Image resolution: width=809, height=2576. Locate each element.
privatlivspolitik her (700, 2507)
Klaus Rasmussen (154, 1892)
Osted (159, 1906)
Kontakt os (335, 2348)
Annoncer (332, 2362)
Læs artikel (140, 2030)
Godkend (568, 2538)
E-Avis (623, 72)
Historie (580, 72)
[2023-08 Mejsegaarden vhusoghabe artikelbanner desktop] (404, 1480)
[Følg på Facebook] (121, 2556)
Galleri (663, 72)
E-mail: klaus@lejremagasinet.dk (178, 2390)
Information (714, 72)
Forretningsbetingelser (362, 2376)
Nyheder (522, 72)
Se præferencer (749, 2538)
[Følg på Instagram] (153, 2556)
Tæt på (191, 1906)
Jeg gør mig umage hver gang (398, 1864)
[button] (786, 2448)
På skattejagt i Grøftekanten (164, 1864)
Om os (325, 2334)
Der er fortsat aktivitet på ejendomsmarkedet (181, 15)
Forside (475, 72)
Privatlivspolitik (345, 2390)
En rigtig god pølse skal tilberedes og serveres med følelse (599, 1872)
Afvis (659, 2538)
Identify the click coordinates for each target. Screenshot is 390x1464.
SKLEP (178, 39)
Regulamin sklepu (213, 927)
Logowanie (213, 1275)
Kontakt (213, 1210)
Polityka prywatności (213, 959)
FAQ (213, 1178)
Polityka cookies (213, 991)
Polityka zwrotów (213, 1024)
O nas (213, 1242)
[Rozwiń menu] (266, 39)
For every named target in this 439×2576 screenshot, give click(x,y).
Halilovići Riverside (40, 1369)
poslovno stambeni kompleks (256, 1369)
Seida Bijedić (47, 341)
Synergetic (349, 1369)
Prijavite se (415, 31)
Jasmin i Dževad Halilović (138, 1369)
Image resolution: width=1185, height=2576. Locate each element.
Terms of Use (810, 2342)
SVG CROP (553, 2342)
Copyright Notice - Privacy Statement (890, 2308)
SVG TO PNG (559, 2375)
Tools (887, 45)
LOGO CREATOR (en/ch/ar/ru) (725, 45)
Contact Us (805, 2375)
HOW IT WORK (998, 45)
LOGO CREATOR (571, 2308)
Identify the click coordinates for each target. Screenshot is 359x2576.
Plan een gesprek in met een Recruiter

#####

● **Problem description**
All lines of the records above with the word "coordinates" in them are to be copied.

● **Output for this task**
Identify the click coordinates for each target. Screenshot is 390x1464.
Identify the click coordinates for each target. Screenshot is 359x2576.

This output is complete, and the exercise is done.